Vice reports on a new automated toolkit to streamline and aggregate multiple tools into a single application to make finding and breaching vulnerable devices far easier:
In short, AutoSploit simply brings together several different tools and workflows for hackers into one package. Usually, a hacker might have to find a server or other target; check whether the target is vulnerable to whatever exploit they may have; and then deliver the attack successfully.
AutoSploit on the other hand, combines Shodan, a sort-of search engine for internet-connected devices, and Metasploit, a well-known penetration testing tool for executing of exploits.

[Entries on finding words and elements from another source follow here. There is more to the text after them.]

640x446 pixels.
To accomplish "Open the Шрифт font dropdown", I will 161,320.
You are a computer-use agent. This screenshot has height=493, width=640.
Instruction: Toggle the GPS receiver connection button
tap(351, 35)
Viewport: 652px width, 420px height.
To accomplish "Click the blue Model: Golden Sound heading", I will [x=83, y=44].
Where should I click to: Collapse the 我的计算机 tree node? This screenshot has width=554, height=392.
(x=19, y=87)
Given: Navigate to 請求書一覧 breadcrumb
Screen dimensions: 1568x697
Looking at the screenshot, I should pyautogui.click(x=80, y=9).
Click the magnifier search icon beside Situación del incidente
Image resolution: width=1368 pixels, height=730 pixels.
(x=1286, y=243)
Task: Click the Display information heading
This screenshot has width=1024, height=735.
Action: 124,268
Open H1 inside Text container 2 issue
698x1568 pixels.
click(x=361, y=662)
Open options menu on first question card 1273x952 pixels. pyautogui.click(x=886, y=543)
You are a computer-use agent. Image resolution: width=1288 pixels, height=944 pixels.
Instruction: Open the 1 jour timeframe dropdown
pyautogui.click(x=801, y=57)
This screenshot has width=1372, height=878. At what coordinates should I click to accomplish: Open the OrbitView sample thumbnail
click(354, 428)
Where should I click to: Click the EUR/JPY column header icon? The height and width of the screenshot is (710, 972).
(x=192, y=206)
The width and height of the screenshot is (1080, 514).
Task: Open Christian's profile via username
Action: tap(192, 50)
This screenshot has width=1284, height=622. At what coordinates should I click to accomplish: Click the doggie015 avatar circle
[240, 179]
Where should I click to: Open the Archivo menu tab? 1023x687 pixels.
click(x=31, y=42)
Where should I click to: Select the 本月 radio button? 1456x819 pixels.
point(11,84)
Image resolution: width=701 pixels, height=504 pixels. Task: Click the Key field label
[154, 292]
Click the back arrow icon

“Basically you start the tool, and enter a search query, something like ‘apache’,” Vector told Motherboard in a Twitter message, referring to the popular web server software. “After that the tool uses the Shodan API to find boxes [computers] that are described as being ‘apache’ on Shodan.”
“After that a list of Metasploit modules is loaded and sorted based on your search query; once the appropriate modules are selected it will start running them in sequence on the list of targets you acquired,” they added.
This surely is a novel effort. I give the developer credit for cobbling together multiple tools in an easy-to-use package.
While it is an interesting idea to combine these disparate tools into a single package, lowering the barrier to entry to breach networks, this arguably will have a negligible impact. Even a basic cyber security control implementation should be able to withstand this effort. Likely, the people leveraging AutoSploit will have very little experience in breaching networks and will create enough noise, or make enough mistakes, to be caught by security tools or analysts.